**TASK INPUTS**

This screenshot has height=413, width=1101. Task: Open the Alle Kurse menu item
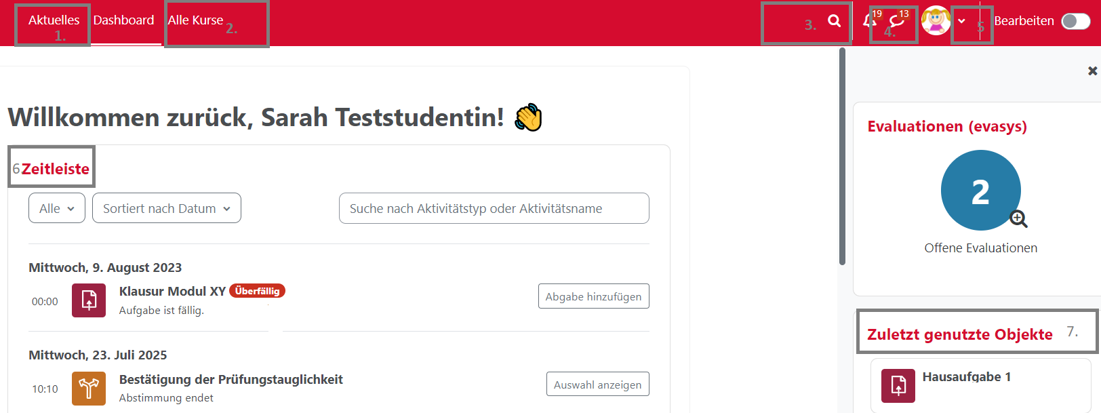pos(195,20)
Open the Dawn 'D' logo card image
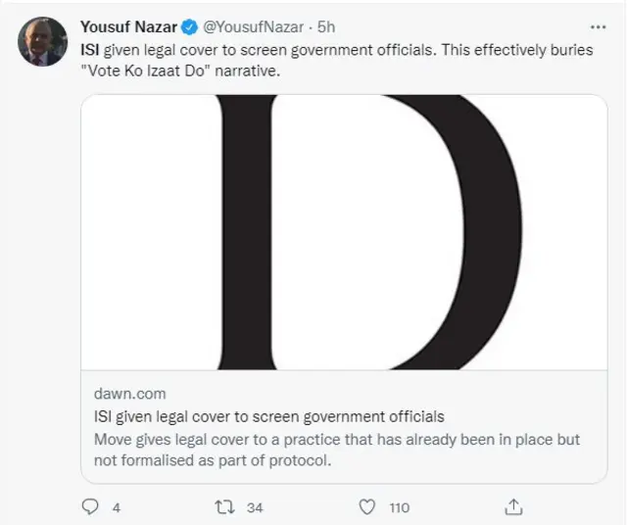This screenshot has width=627, height=525. point(343,232)
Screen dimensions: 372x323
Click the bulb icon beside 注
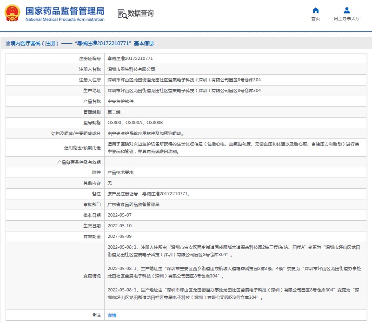[94, 315]
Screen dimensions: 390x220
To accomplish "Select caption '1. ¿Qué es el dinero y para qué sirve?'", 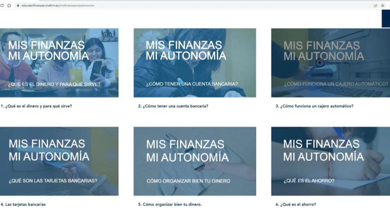I will (36, 106).
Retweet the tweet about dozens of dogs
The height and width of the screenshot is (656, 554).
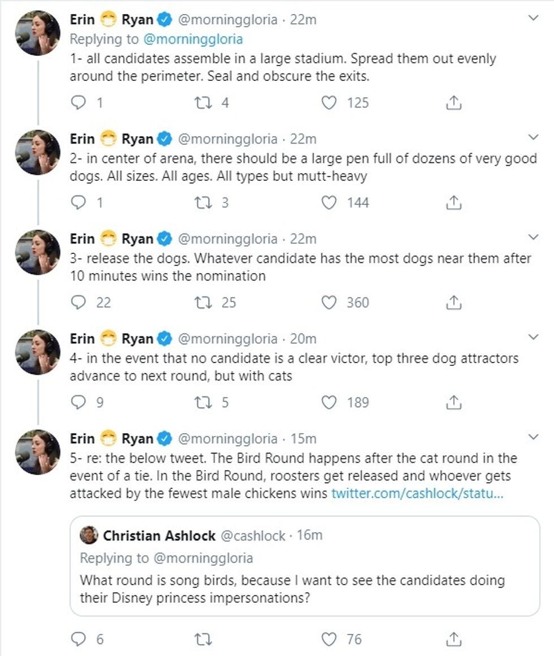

**EXERCISE REQUIREMENTS**
For each line of the entries that includes "dimensions", show that line.

**ANSWER TO THE EXERCISE**
Screen dimensions: 372x323
Screen dimensions: 390x220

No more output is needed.